12 September 2016 /
Build in Geneva
For our build in Geneva, where we have equipment in a third data-centre, our focus was on business continuity and resilience. We chose to expand abroad to give us extreme diversity of energy supply, network connectivity, and even geo-politics. We tried to continue these themes of reliability as much as possible with the infrastructure build in Geneva, which is a little easier for us as a “boutique” hosting provider because we are comfortable being very hands-on with hardware, software, routers, switches, and electronics. Having planned the overall architecture in spring, we began purchasing equipment in July with some slightly unusual requirements:
- a mix of traditional “spinning rust” and SSDs allowing us to balance performance and capacity by using technologies like bcache
- disks were sourced from three separate suppliers (two in the UK, one in Germany) so as to minimise the chance of all drives being from one batch in the hope of reducing common-mode failures
- the disks are all — somewhat ironically — CCTV models, built specifically to withstand higher temperatures that are common in hidden-away CCTV systems (or in our case, data-centres with no chilling equipment besides what might be fairly warm air from outdoors)
- servers sourced from more than one location
- cryptographic key material for routers’ and VPNs’ SSL certificates was generated on an air-gapped system with hardware RNG
- install sources downloaded and checksums verified on firewalled hardware running a less ubiquitous hardware architecture: PowerPC G5
- visual, temperature and humidity monitoring via a Raspberry Pi, Pi Camera, and Pi Sense HAT
- remotely-managed PDUs connected to diverse power feeds to be installed by the data-centre electricians by special request
- connectivity for another RIPE Atlas probe provided to us at UKNOF35
The routers arrived first, and so we began configuring what would become our core network. This started out effectively as a secure enclave within our office, statefully firewalled off and only able to connect outwards to fetch software updates. Once the routers and switches were ready we began to prepare the servers.

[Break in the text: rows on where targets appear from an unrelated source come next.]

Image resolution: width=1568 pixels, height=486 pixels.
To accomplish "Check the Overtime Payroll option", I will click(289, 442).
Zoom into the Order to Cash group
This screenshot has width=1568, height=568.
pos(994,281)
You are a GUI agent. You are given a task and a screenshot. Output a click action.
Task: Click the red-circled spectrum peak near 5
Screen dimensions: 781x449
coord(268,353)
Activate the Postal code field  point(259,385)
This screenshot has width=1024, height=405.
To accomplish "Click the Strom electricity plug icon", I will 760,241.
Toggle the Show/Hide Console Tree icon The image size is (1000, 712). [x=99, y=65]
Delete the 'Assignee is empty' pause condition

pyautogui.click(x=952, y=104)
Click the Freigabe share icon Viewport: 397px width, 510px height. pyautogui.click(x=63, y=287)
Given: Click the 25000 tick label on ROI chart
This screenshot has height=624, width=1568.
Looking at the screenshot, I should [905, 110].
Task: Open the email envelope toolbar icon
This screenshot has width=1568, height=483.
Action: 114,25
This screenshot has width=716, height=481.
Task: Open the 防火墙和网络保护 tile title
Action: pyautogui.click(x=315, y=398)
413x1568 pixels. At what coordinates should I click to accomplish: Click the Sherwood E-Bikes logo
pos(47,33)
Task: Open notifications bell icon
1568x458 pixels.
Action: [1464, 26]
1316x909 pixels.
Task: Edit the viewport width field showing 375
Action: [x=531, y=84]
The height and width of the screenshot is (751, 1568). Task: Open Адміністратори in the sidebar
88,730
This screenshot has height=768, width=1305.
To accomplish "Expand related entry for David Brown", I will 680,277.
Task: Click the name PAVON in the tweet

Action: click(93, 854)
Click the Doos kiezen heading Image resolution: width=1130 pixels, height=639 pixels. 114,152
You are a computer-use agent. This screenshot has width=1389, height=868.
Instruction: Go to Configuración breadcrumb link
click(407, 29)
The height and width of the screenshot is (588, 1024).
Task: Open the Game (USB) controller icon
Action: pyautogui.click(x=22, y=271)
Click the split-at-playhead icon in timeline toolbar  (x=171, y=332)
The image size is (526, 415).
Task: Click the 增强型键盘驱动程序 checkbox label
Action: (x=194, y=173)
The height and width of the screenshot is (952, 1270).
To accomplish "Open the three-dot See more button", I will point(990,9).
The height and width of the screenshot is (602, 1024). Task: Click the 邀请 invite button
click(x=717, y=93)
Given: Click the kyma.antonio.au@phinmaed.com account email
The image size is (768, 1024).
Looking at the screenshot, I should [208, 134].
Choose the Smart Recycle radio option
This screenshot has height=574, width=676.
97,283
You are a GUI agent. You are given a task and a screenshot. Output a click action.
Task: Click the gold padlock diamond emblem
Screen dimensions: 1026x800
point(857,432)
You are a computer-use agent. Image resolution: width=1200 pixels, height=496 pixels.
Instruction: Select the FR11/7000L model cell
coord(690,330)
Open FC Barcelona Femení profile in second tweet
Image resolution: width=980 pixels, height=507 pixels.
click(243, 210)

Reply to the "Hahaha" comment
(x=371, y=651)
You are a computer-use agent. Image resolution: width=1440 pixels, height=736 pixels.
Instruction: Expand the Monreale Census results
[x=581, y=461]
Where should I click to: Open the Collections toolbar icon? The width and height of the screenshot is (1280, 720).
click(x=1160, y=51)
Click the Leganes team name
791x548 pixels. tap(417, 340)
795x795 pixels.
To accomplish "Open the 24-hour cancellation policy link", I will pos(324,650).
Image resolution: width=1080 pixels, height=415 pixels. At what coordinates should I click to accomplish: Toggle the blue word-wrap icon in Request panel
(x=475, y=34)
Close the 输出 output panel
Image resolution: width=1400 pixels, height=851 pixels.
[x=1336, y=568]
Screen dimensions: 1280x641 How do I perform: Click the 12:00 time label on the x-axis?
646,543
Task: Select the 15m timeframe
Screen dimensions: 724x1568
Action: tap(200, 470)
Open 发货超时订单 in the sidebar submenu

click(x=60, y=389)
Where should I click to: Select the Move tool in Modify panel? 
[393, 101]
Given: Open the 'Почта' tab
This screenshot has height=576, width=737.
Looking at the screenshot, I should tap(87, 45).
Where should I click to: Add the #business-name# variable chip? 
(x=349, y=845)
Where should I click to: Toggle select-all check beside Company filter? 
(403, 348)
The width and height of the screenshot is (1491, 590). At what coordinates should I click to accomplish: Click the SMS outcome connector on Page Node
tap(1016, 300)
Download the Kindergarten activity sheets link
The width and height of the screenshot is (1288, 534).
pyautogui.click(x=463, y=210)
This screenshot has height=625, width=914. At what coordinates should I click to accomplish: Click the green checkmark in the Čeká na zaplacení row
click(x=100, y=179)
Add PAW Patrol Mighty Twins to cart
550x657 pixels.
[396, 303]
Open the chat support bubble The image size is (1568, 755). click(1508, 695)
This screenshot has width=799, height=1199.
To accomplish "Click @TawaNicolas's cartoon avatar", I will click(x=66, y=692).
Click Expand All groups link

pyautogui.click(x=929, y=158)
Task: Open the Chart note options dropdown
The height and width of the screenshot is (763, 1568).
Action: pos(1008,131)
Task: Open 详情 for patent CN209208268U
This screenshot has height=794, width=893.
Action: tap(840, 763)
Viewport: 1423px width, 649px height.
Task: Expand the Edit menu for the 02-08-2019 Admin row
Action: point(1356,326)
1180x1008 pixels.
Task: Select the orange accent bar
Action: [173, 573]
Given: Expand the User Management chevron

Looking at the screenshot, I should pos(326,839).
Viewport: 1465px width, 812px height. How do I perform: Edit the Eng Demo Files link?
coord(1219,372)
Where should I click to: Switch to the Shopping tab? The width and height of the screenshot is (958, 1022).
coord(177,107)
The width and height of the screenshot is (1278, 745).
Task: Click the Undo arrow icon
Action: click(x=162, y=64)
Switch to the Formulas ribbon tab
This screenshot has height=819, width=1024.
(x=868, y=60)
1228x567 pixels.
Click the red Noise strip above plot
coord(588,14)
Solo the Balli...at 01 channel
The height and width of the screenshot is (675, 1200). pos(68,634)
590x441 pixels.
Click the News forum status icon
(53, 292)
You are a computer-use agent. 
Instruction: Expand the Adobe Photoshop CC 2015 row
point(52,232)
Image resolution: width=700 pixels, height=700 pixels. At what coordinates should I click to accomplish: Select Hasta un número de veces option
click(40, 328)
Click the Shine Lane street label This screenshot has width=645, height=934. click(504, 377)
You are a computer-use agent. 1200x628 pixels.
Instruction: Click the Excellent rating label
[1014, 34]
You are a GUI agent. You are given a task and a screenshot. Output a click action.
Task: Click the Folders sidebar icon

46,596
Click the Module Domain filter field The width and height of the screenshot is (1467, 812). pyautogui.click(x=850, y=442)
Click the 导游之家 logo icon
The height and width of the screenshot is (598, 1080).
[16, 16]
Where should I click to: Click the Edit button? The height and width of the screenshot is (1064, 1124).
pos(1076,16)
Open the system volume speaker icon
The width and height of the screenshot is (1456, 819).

At Faelix we heavily use automation wherever possible, and the plan for our virtual server cluster in Geneva was to deploy and manage it using SaltStack. After making some modifications to our Salt States as used on our cluster in Manchester, and adding some improvements learned from a year of experience, it was just a single “highstate” command to bring the new cluster into configuration. Coincidentally, England was then blessed with a heatwave — the perfect opportunity to stress-test the new arrivals! They ran for a couple of days at full tilt, generating lots of heat and testing their RAM sticks, and no crashes or errors were detected.
The week before we travelled was something of a whirlwind as components were still arriving, final configuration changes had to be tested, we were attending UKNOF[UKNOF], and we still had to pack everything into boxes for the long drive down to Geneva. Thankfully it all fitted into two cars — only just! — and, (tongue in cheek) continuing our theme of diversity, we each took separate routes for the 800-mile drive before converging upon the data-centre.
Work to bring the equipment online took a few days: racking up, cabling, testing, minor tweaks to configurations all required a little time. Finding a suitable mounting for the environmental monitoring Pi proved a little tricky. There were a few other minor hiccups along the way but eventually, late on Friday, we were confident enough in the setup to switch on all the servers before retreating to a local eatery for a fantastic dinner.
A few more days of testing then followed while upstream providers updated their prefix filters. We wanted to do our own reachability testing, and check that various internal systems were working correctly before we made any announcements.
Overall we have found working with the Infomaniak team to be a pleasure. In particular I would like to thank to Matteo (colocation specialist) and Rene (network operations) for their work welcoming Faelix to Geneva.
It’s been a year in the making, but finally we’re able to take orders for hosting in a 100% renewable energy powered facility with PUE <1.1 in a well-connected country within Europe that has judicial oversight of Internet surveillance.